Il genere sportivo annuale ha un problema che nemmeno la caccia agli sconti su GG Deals riesce a nascondere: certi publisher hanno smesso di venderti un gioco e hanno iniziato a venderti la pazienza per giocarlo. Se non paghi, aspetti. Se aspettare non ti va, paghi. Non c’è più un terzo caso.
EA SPORTS College Football 27, sviluppato da EA Orlando e pubblicato da EA Sports, è uscito il 9 luglio su PS5, Xbox Series X/S e per la prima volta su PC, disponibile anche su Steam. In campo funziona benissimo, a detta di chi ci ha già messo le mani sopra. Fuori dal campo, nelle modalità offline Dynasty e Road to Glory, qualcuno in sede ha deciso che il divertimento andava tassato.
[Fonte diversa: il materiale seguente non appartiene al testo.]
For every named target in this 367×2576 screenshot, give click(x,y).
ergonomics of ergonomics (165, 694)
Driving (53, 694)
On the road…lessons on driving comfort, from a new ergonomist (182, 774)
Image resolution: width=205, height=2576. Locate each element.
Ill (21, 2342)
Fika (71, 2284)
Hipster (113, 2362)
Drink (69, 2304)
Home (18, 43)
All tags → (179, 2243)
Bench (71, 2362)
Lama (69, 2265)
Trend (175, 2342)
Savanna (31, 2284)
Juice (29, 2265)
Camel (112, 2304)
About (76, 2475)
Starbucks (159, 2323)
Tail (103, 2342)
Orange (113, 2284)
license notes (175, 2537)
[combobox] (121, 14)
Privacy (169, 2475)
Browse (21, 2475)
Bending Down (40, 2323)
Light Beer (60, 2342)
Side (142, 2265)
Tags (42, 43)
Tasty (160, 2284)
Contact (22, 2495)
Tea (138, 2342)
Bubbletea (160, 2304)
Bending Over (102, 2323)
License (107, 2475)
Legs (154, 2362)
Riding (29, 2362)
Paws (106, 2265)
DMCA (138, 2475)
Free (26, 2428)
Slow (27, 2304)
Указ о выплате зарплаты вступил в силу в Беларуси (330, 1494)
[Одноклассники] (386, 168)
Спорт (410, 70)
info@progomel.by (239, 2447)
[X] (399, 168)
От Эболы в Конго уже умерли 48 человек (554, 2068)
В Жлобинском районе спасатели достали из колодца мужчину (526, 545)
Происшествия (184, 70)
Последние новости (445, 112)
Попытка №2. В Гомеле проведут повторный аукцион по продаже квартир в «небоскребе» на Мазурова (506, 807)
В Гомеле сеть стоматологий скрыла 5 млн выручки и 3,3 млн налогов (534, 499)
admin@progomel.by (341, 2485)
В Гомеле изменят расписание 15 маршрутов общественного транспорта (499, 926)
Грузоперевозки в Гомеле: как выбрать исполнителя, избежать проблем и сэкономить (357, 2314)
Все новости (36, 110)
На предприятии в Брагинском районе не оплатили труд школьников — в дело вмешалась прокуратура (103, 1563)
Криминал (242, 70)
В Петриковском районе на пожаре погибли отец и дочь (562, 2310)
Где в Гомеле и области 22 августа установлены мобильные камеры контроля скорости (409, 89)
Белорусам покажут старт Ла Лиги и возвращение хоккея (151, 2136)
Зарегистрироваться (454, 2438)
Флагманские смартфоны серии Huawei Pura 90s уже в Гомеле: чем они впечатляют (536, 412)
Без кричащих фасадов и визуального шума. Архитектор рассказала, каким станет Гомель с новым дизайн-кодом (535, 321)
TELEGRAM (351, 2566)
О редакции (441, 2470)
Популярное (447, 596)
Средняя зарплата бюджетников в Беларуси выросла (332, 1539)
Gli slider spariti insieme al buonsenso
In College Football 25 e 26 esistevano slider per velocizzare l’esperienza guadagnata: comodi per chi non ha ore infinite da dedicare a un campionato di trent’anni. In College Football 27 quegli slider sono stati rimossi di netto. L’unico modo rimasto per salire di livello più in fretta è aprire il portafoglio: portare il proprio allenatore al massimo livello fin da subito, secondo la ricostruzione di Insider Gaming, costa 100 dollari, più del prezzo pieno del gioco base. Per un titolo che si gioca da solo, offline, senza nessuno dall’altra parte dello schermo con cui competere.
La cosa peggiore non è nemmeno la cifra: è che nessuno l’ha detto prima. Neanche ai creator del programma ufficiale EA, invitati a un evento di anteprima a Chicago a giugno e rimasti totalmente all’oscuro della novità. Quando l’hanno scoperto da soli, il creator Bordeaux ha aperto le danze con l’hashtag #CFBPlayDontPay, salito fino al nono posto dei trend su X negli Stati Uniti. Persino gli sviluppatori interni, secondo le fonti di Insider Gaming, sapevano da mesi cosa stava per arrivare ed erano “furiosi”: non proprio il tipo di consenso interno che ti aspetteresti prima di un lancio.
Il conto lo paga chi gioca, non chi ha firmato l’assegno
Il motivo di tutto questo entusiasmo per la monetizzazione non è un mistero: EA è nel mezzo di una vendita da 55 miliardi di dollari a un consorzio che comprende il fondo sovrano saudita PIF, Affinity Partners e Silver Lake, un’operazione che porta in dote 20 miliardi di dollari di debito fresco. Secondo le fonti di Insider Gaming, la caccia a nuove fonti di monetizzazione riguarda l’intero portfolio: espansioni a pagamento per UFC 6, più monetizzazione su Madden 27, la modalità The Grounds di EA FC. Il single player, quello che una volta era il rifugio da tutto questo, è ufficialmente entrato nella lista della spesa.
Non è la prima volta che un publisher scopre che il pubblico dei giochi story-driven ha ancora soldi da spendere, solo che di solito li spende per giochi finiti bene, non per sbloccare prima quello che già gli appartiene. Crimson Desert ha appena dimostrato che un’avventura single player senza pass battaglia né valuta premium può vendere milioni di copie lo stesso: evidentemente in EA quella lezione non è ancora arrivata, o è arrivata e l’hanno archiviata sotto “problemi da risolvere il prossimo anno fiscale”.
Il verdetto: College Football 27 gioca bene a football e pessimamente a tutto il resto. Se il tuo allenatore deve pagare 100 dollari per diventare bravo, forse il vero sport qui è capire quanto EA riesce a spremerti prima che il prossimo capitolo ti convinca comunque a ricomprarlo.